Some of the health impacts of vaccinations are widely known. For example, between 2010 and 2016, 109 million children were given the pneumococcal vaccine to protect against the main cause of pneumonia, saving an estimated 760,000 lives. In 2017, nearly 1 million people were vaccinated against cholera when an epidemic threatened South Sudan. Only 400 people lost their lives, thanks to an integrated approach that also incorporated surveillance, investigation of and response to cases by rapid response teams, the provision of clean water and the promotion of good hygiene practices. We could cite many other examples.

However, the wider economic benefit of vaccination programmes to the poorest nations has not been fully explored. More research and data are needed to help us to tell the full story of how and why investing in vaccinations helps to alleviate poverty and create stronger foundations for economic success. We certainly know that high out-of-pocket expenditures contribute to poverty, and healthcare can be one of the most significant such expenses for those living in poor countries. In 2010, the World Health Organisation reported that the cost of healthcare prevented many poor people from seeking treatment while simultaneously pushing 150 million care seekers into poverty each year. Put simply, poor people getting sick is likely to make them even poorer and to wreck their future earning potential. When that picture is repeated across families and communities, the consequences can be dire.

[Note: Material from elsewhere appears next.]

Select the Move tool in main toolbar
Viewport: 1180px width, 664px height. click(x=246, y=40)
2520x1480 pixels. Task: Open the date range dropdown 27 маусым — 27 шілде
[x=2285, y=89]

At economy level, we have evidence of the ravages that killer diseases can cause. For example, the 2014 Ebola crisis in west Africa disrupted international trade and travel, cost at least $2.8 billion in lost growth and killed more than 11,000 people in the three countries worst affected by the outbreak—Sierra Leone, Liberia and Guinea. It had a severe developmental impact in those counties, placing already weak health systems under extreme pressure, and had a negative impact on employment and school attendance rates.

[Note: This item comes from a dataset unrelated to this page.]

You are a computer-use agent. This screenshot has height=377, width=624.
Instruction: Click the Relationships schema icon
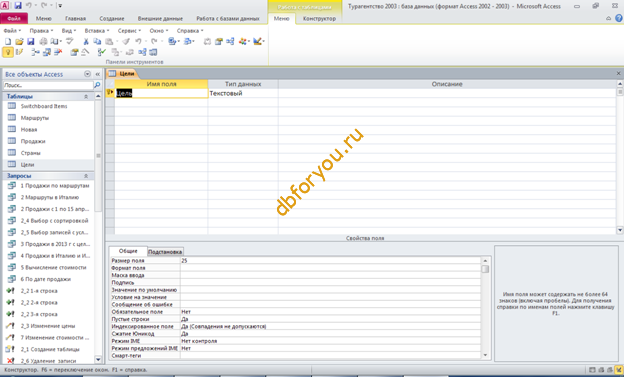[230, 41]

In February, Health Affairs published a study, jointly authored by researchers at Harvard University and GAVI, that looked at the health and economic benefits of vaccinations, which it showed have a poverty-alleviating benefit, especially for the poorest people. Although the study raised some specific questions about the delivery of vaccination programmes, distributional impacts and the transition away from aid-funded programmes as countries move across the poverty eligibility threshold, it nevertheless helped to strengthen the case for continued investment in vaccinations and helped to give us a fuller picture of how good aid spent well does exactly what we claim it does—saves lives and reduces extreme poverty.